Obama declares healthcare reform agenda

Healthcare reform is on the top of the White House list this week. President Barack Obama said he wants wide buy-in to whatever plan emerges. Experts say the plan will most likely involve a patchwork of compromises, according to Reuters.

The president is aware of the obstacles, but he believes there are three advantages on his side: the rising cost of private and public health insurance, the downward turn of the economy and widespread agreement that the U.S. system does not work.

"This time, the call for reform is coming from the bottom up and from all across the spectrum — from doctors, from nurses, from patients; from unions, from businesses; from hospitals, health care providers, community groups," Obama told the opening session.

Obama sees the healthcare solution as a way to repair the economy, create new jobs and reduce deficits. These are the ideas open for discussion (according to Reuters' media coverage on the issue):

  • Coverage for some or all of the 46 million Americans who do not have health insurance.

> [Problem]:
Continue the article on Obama's healthcare reform agenda from its last line, adding the next points on its list of ideas open for discussion.

> [Data]:
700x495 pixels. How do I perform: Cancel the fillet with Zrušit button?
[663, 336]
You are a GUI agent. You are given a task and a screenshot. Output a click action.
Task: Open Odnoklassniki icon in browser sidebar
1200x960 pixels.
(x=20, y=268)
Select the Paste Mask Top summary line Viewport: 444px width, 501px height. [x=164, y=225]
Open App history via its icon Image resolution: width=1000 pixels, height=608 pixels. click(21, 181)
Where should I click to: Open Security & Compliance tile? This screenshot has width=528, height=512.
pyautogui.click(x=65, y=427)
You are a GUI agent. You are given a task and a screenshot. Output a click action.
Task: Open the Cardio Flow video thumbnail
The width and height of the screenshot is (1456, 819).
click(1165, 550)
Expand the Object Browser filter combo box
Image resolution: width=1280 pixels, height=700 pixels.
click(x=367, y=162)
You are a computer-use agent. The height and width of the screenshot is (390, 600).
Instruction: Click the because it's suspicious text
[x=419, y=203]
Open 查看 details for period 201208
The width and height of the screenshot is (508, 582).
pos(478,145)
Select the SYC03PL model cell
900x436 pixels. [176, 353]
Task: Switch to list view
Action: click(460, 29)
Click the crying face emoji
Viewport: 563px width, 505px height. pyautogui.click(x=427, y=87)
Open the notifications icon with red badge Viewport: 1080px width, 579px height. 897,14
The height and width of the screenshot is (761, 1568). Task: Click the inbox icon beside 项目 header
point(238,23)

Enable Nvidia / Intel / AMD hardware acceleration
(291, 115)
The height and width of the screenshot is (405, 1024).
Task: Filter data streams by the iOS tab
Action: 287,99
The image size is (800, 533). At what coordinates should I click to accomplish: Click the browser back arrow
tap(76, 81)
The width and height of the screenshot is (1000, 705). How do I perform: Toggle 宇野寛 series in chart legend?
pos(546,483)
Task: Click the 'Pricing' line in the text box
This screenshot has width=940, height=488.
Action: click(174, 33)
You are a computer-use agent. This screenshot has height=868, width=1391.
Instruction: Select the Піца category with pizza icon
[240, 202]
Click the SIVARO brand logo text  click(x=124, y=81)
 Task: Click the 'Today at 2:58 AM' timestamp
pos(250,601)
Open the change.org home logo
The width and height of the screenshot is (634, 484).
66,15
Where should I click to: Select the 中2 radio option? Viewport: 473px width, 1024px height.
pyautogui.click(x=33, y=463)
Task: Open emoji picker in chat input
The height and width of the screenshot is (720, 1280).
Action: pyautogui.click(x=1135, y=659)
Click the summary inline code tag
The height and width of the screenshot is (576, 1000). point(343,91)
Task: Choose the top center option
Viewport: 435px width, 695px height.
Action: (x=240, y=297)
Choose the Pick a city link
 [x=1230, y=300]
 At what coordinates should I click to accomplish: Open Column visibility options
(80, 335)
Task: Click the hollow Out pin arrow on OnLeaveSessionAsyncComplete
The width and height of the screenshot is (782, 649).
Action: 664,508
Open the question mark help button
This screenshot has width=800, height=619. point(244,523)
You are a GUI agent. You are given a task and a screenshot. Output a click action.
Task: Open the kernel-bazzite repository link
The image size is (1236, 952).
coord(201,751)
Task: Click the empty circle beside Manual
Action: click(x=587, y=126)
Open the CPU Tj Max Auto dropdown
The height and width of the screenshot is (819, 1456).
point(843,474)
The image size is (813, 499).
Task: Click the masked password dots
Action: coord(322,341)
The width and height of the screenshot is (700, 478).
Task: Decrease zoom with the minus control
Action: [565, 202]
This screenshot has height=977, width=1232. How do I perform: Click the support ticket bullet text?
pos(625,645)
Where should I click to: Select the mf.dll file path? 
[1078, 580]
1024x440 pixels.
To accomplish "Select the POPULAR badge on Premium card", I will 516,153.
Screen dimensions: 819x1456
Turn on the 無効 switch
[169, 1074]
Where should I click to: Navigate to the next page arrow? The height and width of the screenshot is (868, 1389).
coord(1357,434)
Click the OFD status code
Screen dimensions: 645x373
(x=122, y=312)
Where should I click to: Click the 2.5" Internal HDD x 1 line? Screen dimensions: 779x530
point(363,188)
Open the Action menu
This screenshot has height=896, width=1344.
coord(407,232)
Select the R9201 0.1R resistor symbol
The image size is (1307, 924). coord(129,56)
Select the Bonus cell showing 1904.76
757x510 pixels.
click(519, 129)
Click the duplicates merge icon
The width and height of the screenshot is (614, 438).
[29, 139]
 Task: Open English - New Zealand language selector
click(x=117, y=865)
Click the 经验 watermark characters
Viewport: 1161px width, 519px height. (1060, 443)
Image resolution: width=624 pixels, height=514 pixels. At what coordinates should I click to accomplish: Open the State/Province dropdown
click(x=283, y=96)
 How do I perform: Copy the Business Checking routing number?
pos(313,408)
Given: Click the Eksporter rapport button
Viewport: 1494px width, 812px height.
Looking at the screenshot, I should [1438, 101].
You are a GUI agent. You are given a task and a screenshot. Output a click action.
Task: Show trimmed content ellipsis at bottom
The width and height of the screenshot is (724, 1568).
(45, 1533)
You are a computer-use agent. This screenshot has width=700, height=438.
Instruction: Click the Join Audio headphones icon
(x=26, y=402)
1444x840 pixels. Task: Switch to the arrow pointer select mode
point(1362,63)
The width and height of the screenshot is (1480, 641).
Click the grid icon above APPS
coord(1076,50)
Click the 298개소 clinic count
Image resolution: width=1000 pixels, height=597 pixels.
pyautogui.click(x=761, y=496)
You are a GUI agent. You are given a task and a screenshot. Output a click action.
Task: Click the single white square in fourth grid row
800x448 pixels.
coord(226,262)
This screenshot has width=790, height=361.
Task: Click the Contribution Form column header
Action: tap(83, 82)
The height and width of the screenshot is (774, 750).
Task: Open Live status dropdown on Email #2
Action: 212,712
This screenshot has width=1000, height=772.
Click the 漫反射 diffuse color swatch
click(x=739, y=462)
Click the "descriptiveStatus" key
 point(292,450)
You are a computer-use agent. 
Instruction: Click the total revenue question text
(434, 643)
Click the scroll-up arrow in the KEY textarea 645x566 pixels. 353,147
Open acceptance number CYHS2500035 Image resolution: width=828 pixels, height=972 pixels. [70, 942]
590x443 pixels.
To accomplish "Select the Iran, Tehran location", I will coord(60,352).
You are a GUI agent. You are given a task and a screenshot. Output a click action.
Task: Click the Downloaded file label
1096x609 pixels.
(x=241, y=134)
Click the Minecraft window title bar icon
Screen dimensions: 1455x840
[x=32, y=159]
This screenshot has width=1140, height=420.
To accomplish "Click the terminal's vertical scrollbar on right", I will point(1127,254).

> [Answer space]:
  • Reduce premiums for employers and the 160 million people who get health insurance through their jobs.
  • Cut the ballooning costs to state and federal governments of Medicare and Medicaid, the government healthcare programs for the elderly, which threaten to overwhelm budgets within the next 15 years.
  • Trim and coordinate the way Americans receive care to allow sharing of medical information while reducing unneeded tests and procedures, preventing mistakes, and enhancing health instead of focusing on disease.